The relationship between indigenous/traditional knowledge and intellectual property law is a complicated contemporary legal problem. Questions around indigenous knowledge protection present issues unlike any other that intellectual property law has had to consider. Indigenous peoples’ concerns include legal questions involving copyright, patents, trademarks, designs and/or confidential information. They also raise issues that are not always legal or commercial in nature and can include ethical, cultural, historical, political, religious/spiritual and moral dimensions.
Intellectual property law is largely European in derivation and promotes particular cultural interpretations of knowledge, ownership, authorship, private property and monopoly privilege. Indigenous peoples do not necessarily interpret or conceptualize their knowledge systems and knowledge practices in the same way or only through these concepts.

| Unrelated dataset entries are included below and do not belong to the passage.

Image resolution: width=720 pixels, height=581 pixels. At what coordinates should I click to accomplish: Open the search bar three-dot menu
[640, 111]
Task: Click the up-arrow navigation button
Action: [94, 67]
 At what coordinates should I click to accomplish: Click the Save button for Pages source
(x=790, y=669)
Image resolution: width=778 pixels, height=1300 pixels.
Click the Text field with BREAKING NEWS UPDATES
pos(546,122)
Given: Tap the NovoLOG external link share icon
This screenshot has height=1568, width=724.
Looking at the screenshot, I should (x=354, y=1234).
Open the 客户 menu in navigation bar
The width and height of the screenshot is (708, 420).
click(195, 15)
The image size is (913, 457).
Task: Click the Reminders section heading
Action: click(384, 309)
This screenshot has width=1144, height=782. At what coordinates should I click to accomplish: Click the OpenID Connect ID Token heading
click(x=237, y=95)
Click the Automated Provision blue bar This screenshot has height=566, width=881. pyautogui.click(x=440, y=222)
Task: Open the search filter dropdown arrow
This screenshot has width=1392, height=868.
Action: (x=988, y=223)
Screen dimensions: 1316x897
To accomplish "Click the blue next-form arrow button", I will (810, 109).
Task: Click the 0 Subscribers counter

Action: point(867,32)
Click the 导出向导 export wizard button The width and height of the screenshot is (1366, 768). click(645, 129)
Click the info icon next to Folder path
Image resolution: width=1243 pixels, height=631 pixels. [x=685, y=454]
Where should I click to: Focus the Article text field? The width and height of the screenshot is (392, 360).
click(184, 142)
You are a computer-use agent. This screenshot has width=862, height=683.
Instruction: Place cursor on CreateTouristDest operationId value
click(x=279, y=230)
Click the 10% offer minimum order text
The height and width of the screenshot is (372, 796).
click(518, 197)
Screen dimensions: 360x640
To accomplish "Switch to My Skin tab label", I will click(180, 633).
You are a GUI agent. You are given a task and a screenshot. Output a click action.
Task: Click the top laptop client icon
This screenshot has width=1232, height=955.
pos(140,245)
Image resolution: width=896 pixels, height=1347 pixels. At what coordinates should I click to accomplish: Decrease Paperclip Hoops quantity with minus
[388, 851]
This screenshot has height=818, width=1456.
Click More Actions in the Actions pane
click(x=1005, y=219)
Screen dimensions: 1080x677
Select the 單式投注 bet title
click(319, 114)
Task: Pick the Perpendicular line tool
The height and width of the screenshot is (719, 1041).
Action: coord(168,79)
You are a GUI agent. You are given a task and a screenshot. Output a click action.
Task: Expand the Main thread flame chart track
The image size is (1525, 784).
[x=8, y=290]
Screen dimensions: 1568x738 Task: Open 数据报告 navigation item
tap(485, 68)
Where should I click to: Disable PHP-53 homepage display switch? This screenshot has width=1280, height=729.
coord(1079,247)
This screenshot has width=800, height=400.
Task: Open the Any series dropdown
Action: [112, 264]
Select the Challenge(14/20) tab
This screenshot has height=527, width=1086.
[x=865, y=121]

Indigenous peoples’ interests in intellectual property law can affect over 370 million indigenous people and any researcher, cultural institution, corporation, industry affiliate or government department working in and/or with indigenous peoples and/or indigenous communities.
While the value of indigenous knowledge has changed dramatically in the last ten years, there is not yet an international consensus about how indigenous rights to the protection of their knowledge systems can be secured, either within an intellectual property regime or through some other overarching legislative or policy framework.
Indigenous people must be centrally involved in developing appropriate frameworks for access and use of their knowledge and knowledge practices. Future directions are foundationally dependent upon the development of frameworks that enhance and embolden indigenous perspectives about existing and emerging knowledge management approaches. Indigenous knowledge can no longer be considered a raw-resource from which others benefit. Indigenous people are asking for their cultural systems and ways of governing knowledge access and use to be recognized as legitimate, and to be respected as custodians/owners/nurturers of knowledge that is valuable within and beyond indigenous contexts.
Critical evaluation of categories and frameworks that have been taken for granted are crucial for developing new strategies in this area. Rethinking how we do research, how we conceptualize knowledge, how we share knowledge, how we recognize legitimate overlaps in knowledge use and circulation, and the extent of the role of law in influencing our social orders of knowledge
exchange, are necessary starting points.